• [Data for the task]
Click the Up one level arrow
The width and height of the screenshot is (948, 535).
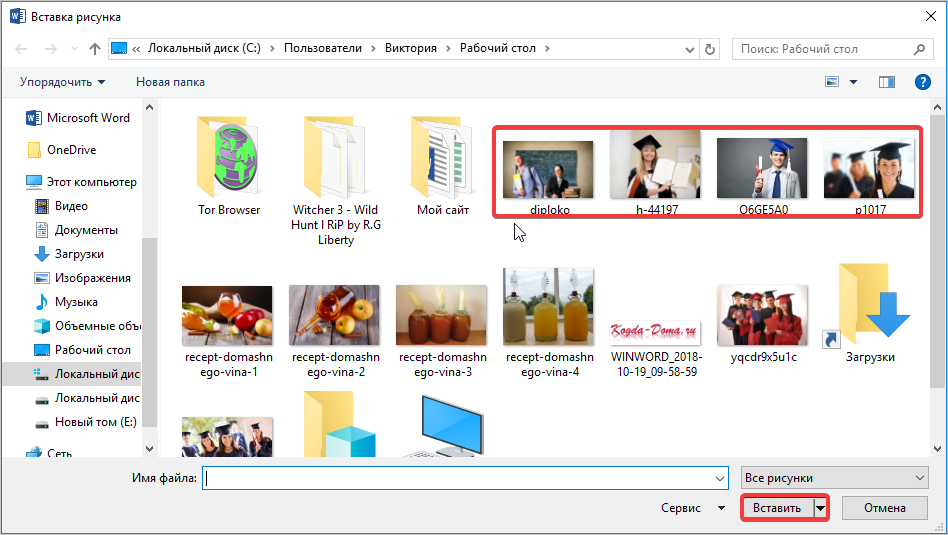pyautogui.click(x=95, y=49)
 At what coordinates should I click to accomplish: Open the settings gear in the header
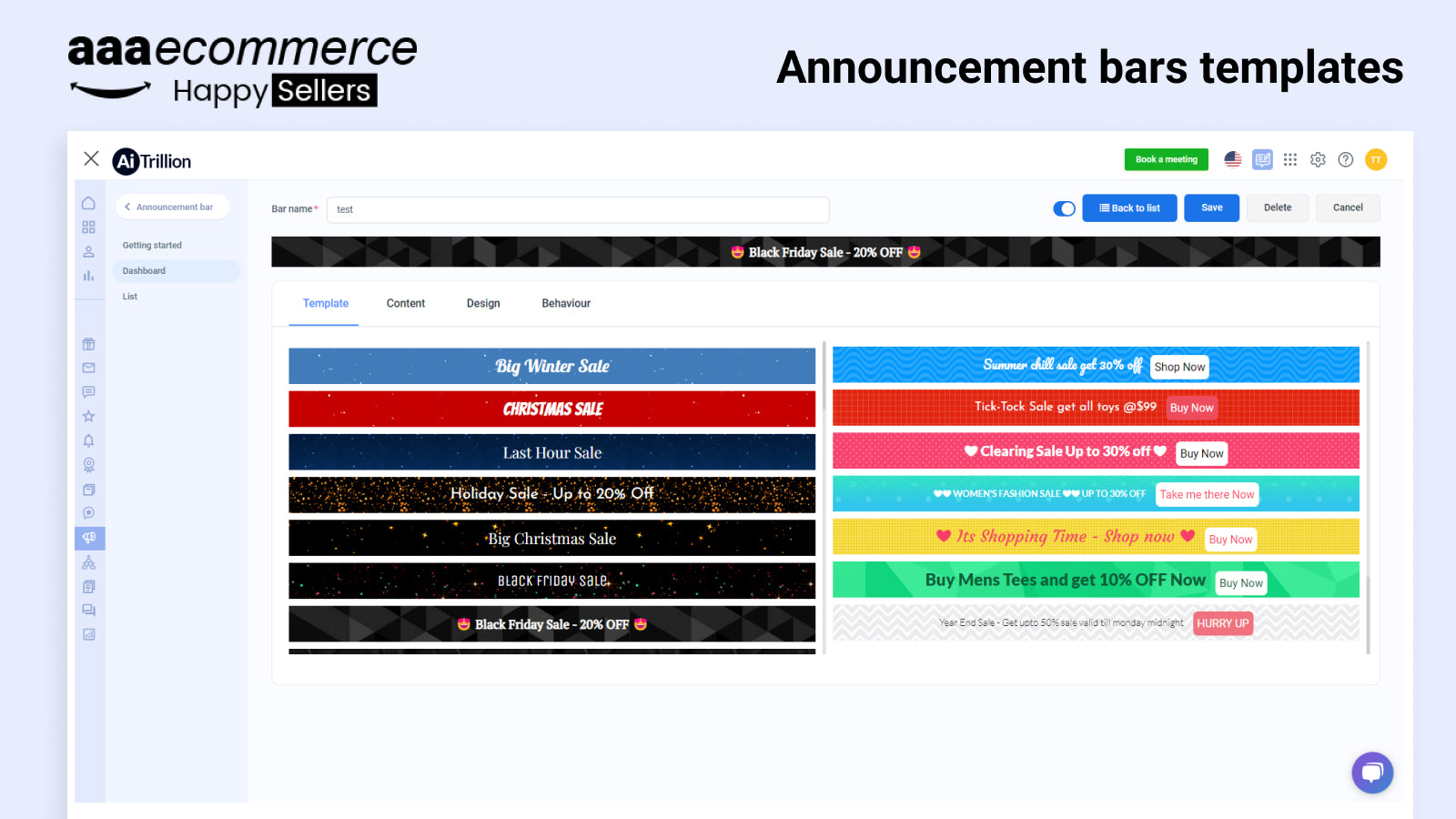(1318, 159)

==

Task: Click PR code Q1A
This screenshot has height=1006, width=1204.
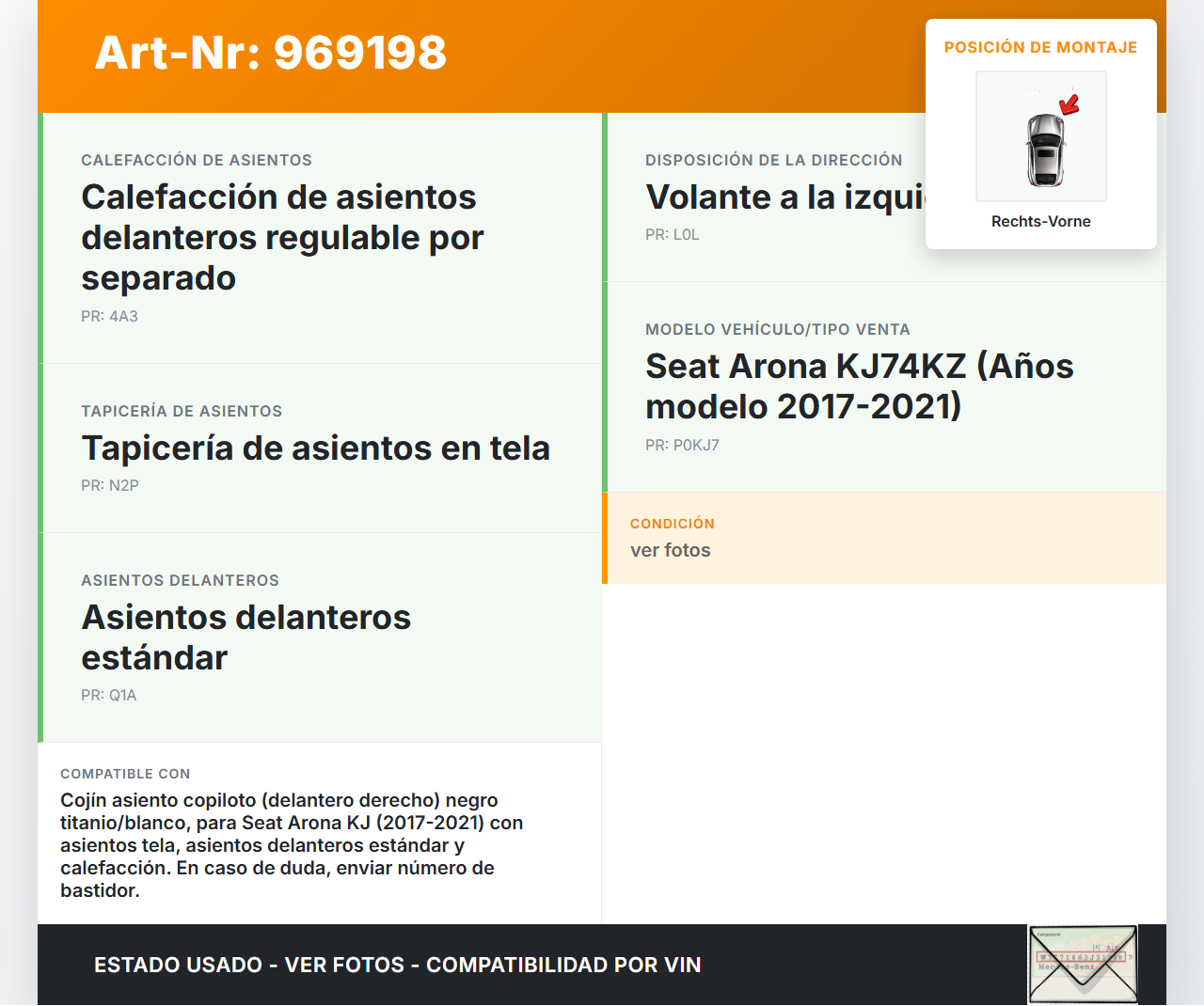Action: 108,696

• [What you are asked to do] Lay out the lines from the one with "Task: Click PR code Q1A" to the one with "Action: 108,696", both included, as a Markdown table with the columns "No." and "Line". Skip blank lines and leave the pictures out.

• [Response to this exercise]
| No. | Line |
|---|---|
| 1 | Task: Click PR code Q1A |
| 2 | This screenshot has height=1006, width=1204. |
| 3 | Action: 108,696 |